## TASK GOAL
Copy the records exactly, leaving out every picture.

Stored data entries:
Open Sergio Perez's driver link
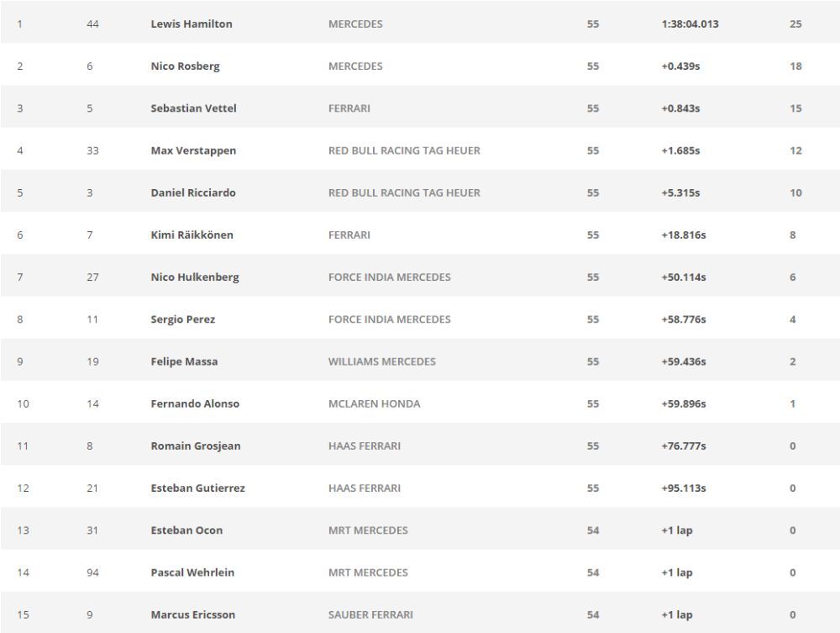Image resolution: width=840 pixels, height=633 pixels. click(183, 319)
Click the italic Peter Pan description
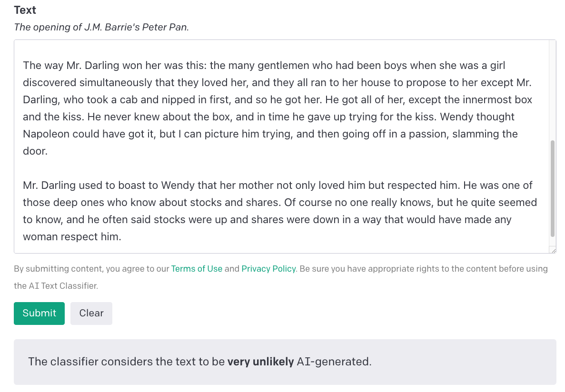565x392 pixels. pyautogui.click(x=101, y=27)
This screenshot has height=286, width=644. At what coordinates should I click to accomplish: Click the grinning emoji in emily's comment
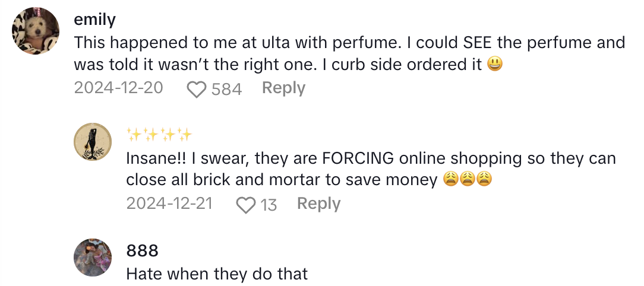(x=494, y=64)
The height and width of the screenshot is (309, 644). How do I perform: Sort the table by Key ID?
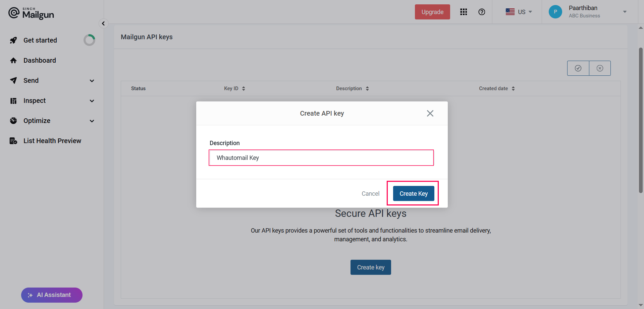pos(234,88)
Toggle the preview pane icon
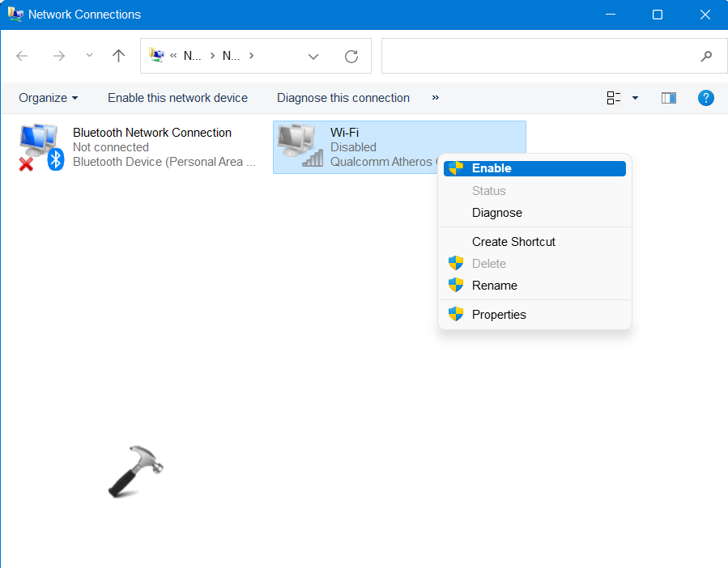This screenshot has height=568, width=728. (x=668, y=98)
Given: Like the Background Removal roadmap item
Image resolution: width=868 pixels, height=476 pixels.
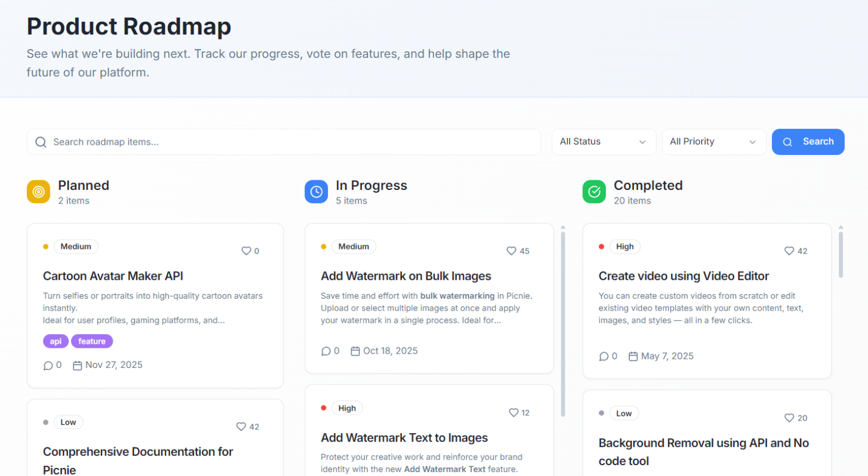Looking at the screenshot, I should pos(788,418).
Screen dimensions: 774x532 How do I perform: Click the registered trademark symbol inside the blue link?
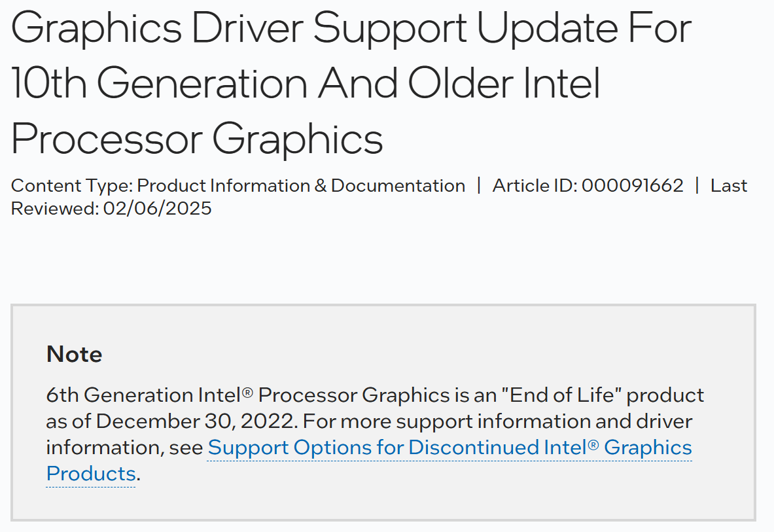pyautogui.click(x=593, y=445)
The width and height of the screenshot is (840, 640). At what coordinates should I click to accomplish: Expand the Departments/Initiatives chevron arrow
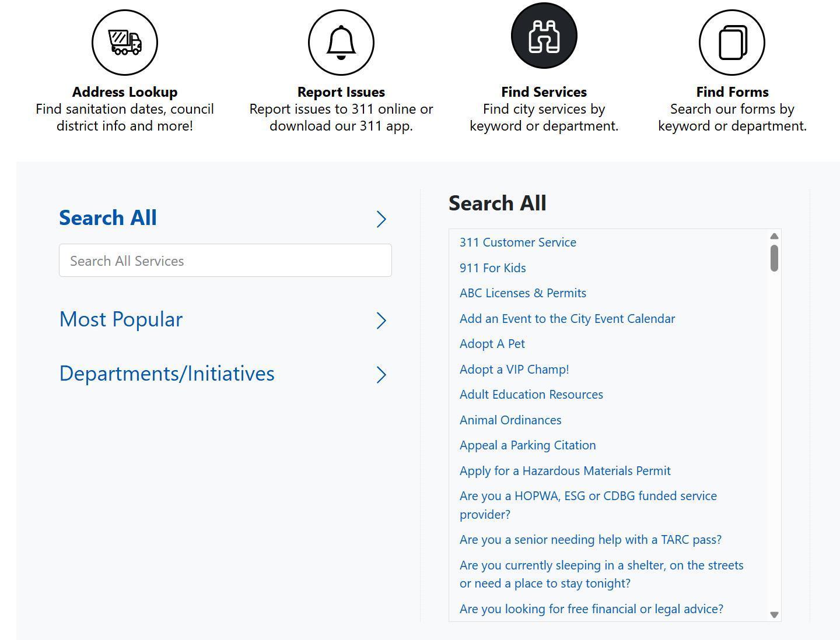point(382,375)

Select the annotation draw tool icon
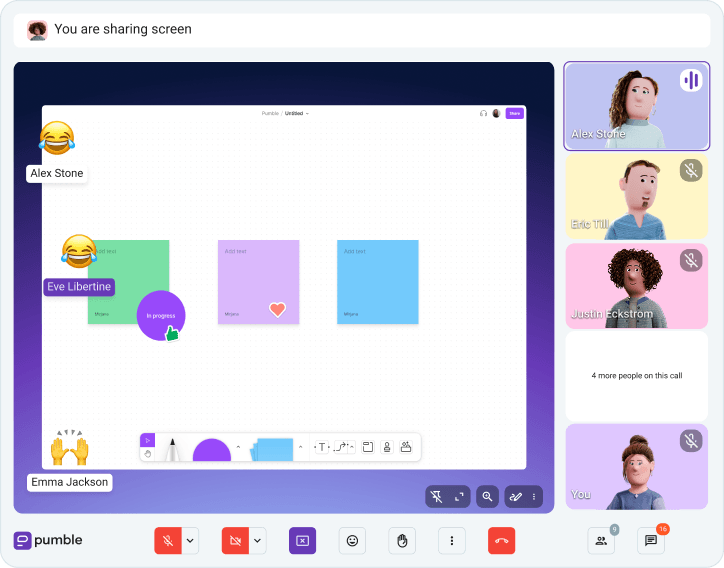pos(515,496)
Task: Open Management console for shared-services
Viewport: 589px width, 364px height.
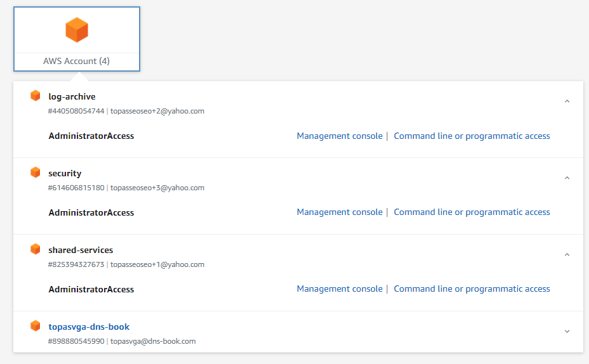Action: [340, 289]
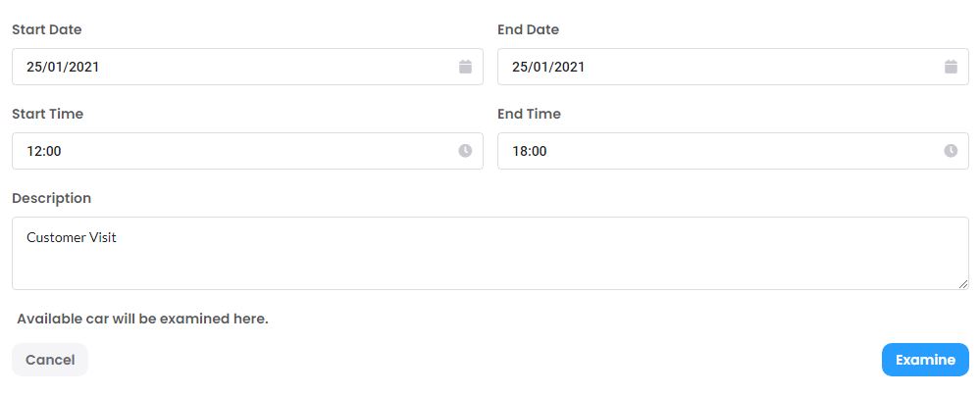Click the "Start Time" label
The image size is (980, 395).
click(x=47, y=114)
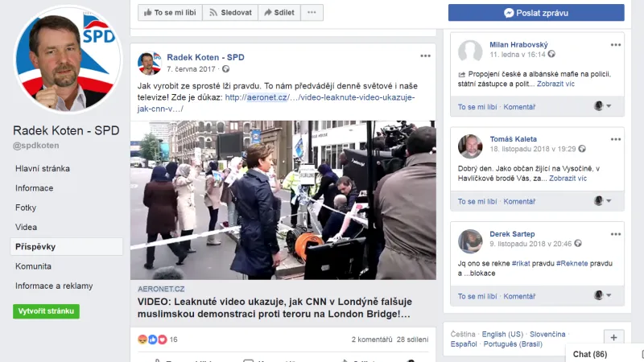Open options for Tomáš Kaleta's post
Image resolution: width=644 pixels, height=362 pixels.
(615, 140)
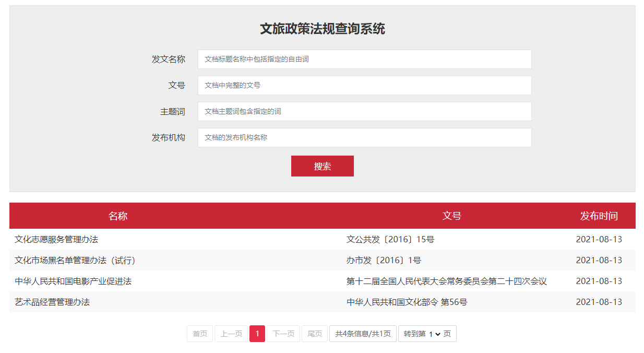The height and width of the screenshot is (353, 644).
Task: Focus the 文号 search text box
Action: [364, 86]
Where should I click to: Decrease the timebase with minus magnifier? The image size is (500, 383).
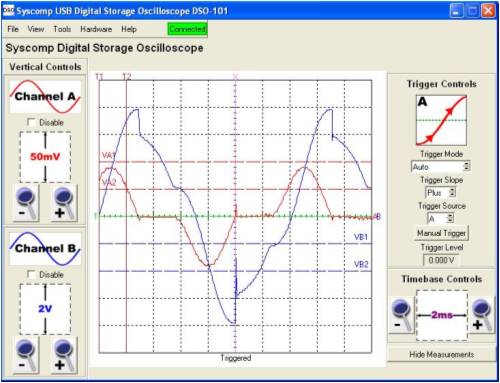click(x=402, y=315)
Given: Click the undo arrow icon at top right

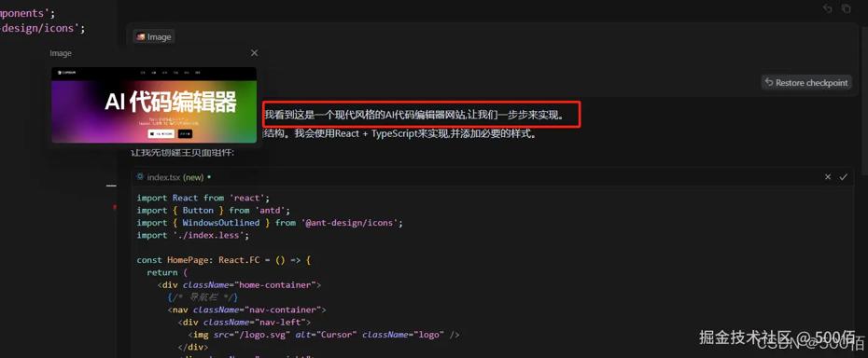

## RESULT OF THE EXERCISE
Open Sergio Perez's driver link
Image resolution: width=840 pixels, height=633 pixels. click(183, 319)
Click the italic Peter Pan description
565x392 pixels. pyautogui.click(x=101, y=27)
This screenshot has height=286, width=644. At what coordinates should I click to accomplish: Click the grinning emoji in emily's comment
(x=494, y=64)
The height and width of the screenshot is (309, 644). How do I perform: Sort the table by Key ID?
pos(234,88)
Toggle the preview pane icon
This screenshot has height=568, width=728. (x=668, y=98)
Given: Like the Background Removal roadmap item
Image resolution: width=868 pixels, height=476 pixels.
Looking at the screenshot, I should pos(788,418).
Screen dimensions: 774x532 How do I perform: Click the registered trademark symbol inside the blue link?
pyautogui.click(x=593, y=445)
The width and height of the screenshot is (840, 640). At what coordinates should I click to accomplish: Expand the Departments/Initiatives chevron arrow
point(382,375)

Select the annotation draw tool icon
pos(515,496)
Task: Open Management console for shared-services
Viewport: 589px width, 364px height.
Action: [340, 289]
Click the "Start Time" label
The image size is (980, 395).
click(x=47, y=114)
Open options for Tomáš Kaleta's post
Image resolution: width=644 pixels, height=362 pixels.
(615, 140)
The height and width of the screenshot is (353, 644).
Task: Focus the 文号 search text box
Action: [364, 86]
Where should I click to: Decrease the timebase with minus magnifier? The image size is (500, 383).
click(x=402, y=315)
Given: Click the undo arrow icon at top right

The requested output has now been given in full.